Supplied information
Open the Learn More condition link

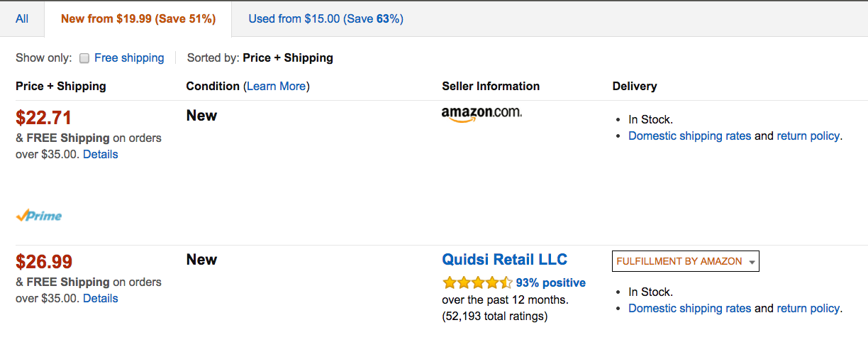pyautogui.click(x=277, y=86)
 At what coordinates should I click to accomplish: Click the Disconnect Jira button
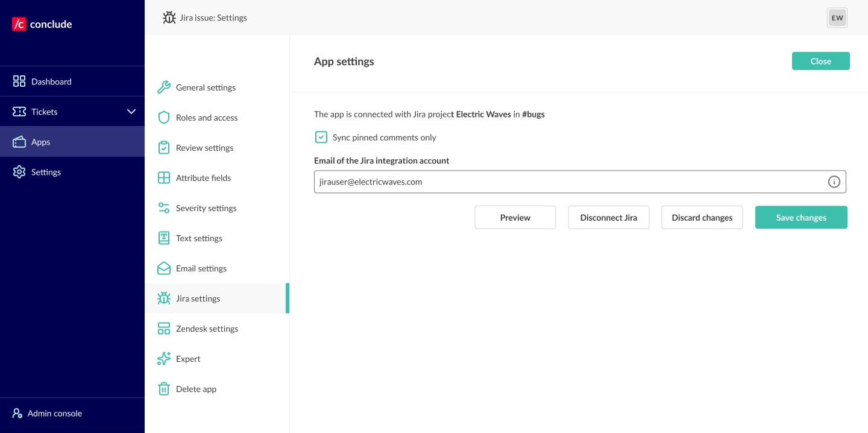(608, 218)
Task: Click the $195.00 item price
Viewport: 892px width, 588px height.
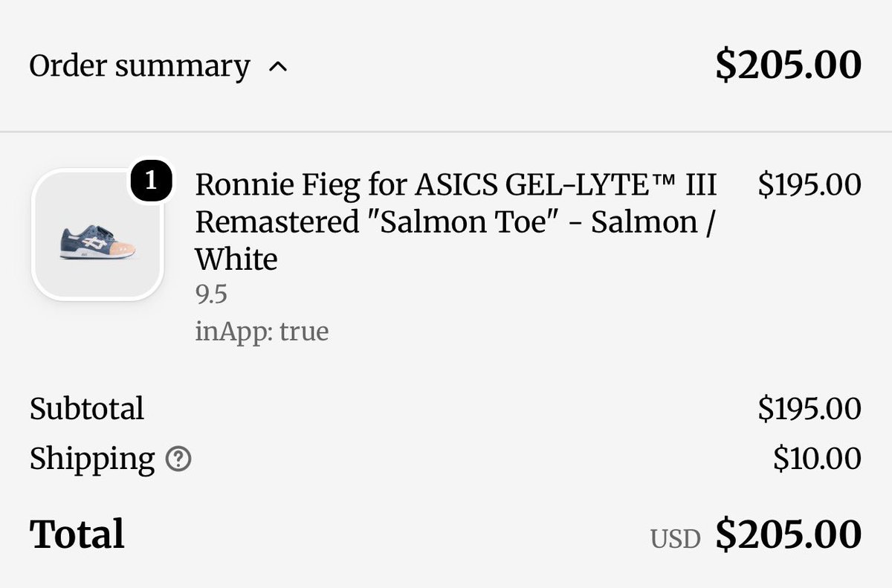Action: click(x=809, y=184)
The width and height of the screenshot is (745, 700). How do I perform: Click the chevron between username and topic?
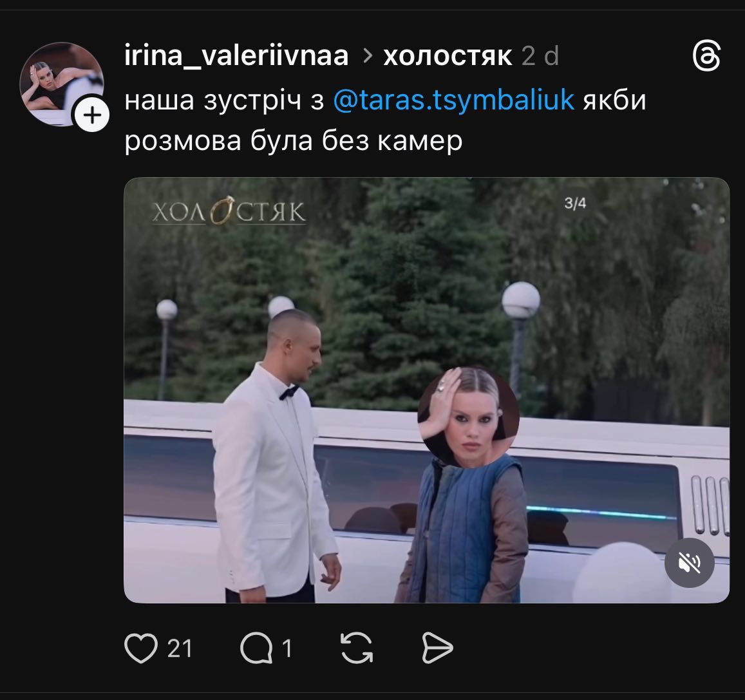(367, 56)
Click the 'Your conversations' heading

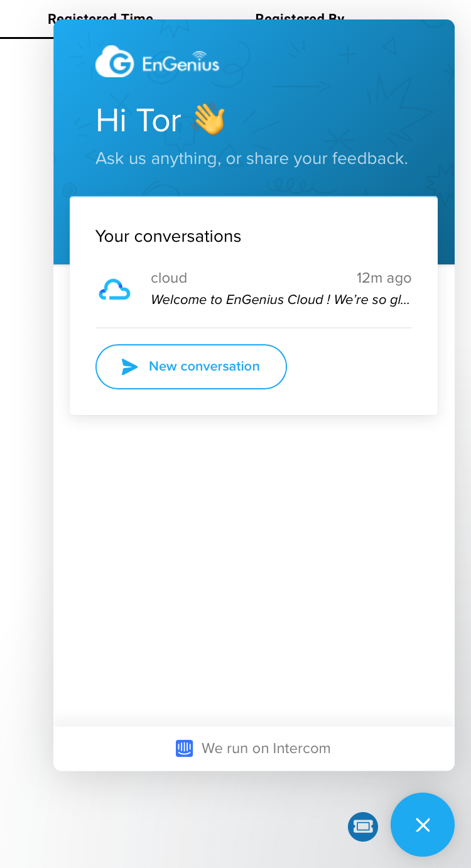(168, 236)
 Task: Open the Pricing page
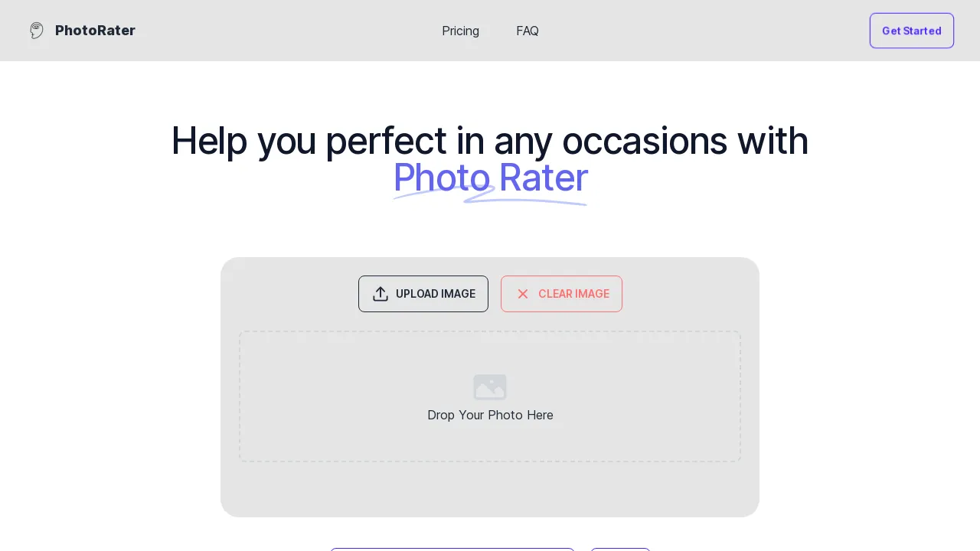pyautogui.click(x=460, y=31)
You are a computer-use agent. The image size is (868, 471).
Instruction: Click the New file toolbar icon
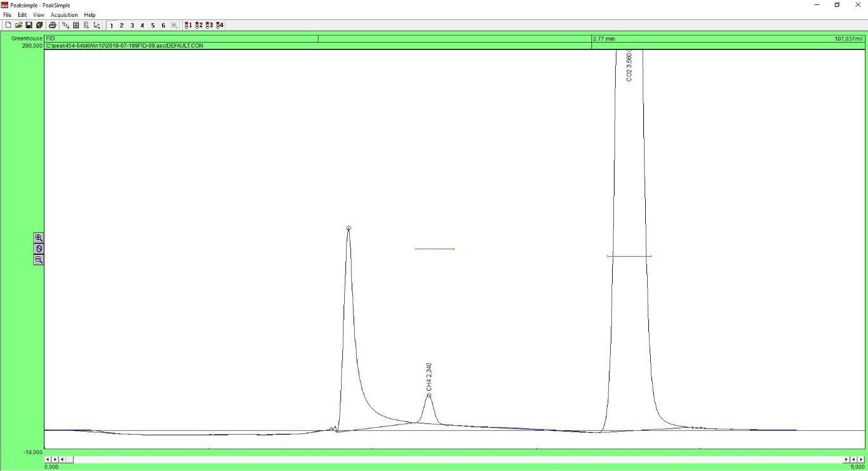coord(8,25)
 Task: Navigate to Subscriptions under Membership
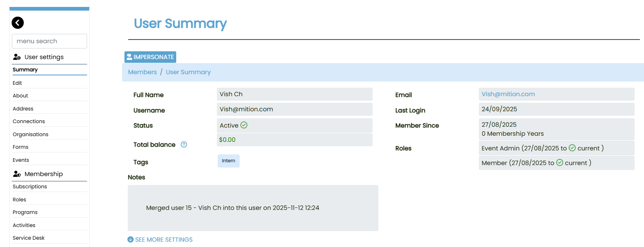[x=30, y=187]
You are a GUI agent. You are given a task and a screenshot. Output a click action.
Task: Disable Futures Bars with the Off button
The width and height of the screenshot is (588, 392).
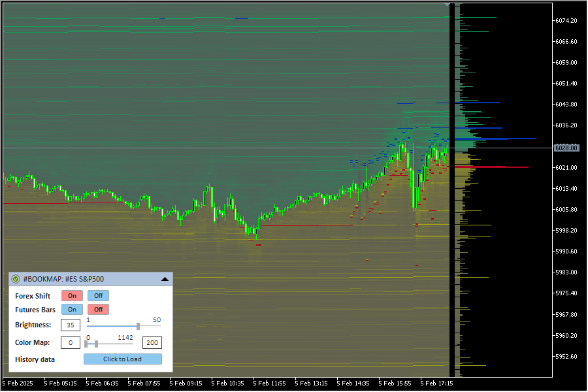click(x=98, y=310)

What the exercise asks
When you copy the entries above, keep every word exactly and omit the images.

Solution to the problem
Open the Learn More condition link

pyautogui.click(x=277, y=86)
 At what coordinates should I click to accomplish: Click the Disconnect Jira button
(608, 218)
Task: Click the $195.00 item price
Viewport: 892px width, 588px height.
Action: click(x=809, y=184)
The width and height of the screenshot is (745, 700). How do I perform: Click the chevron between username and topic?
(367, 56)
Click the 'Your conversations' heading

(168, 236)
 Task: Open the Pricing page
pyautogui.click(x=460, y=31)
You are a computer-use agent. The image size is (868, 471).
Instruction: Click the New file toolbar icon
coord(8,25)
 Task: Navigate to Subscriptions under Membership
[x=30, y=187]
You are a GUI agent. You are given a task and a screenshot. Output a click action.
Task: Disable Futures Bars with the Off button
The width and height of the screenshot is (588, 392).
click(x=98, y=310)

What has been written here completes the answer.